■ Required work:
The listing below must be given again in full, exactly.

■ Data excerpts:
- Opening Delimiter -
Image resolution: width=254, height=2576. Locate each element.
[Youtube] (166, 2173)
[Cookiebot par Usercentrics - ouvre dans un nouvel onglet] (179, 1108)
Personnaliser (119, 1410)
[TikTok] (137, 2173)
- Closing Delimiter -
■ Output of the task:
Image resolution: width=254, height=2576. Locate each element.
[Youtube] (166, 2173)
[Cookiebot par Usercentrics - ouvre dans un nouvel onglet] (179, 1108)
Personnaliser (119, 1410)
[TikTok] (137, 2173)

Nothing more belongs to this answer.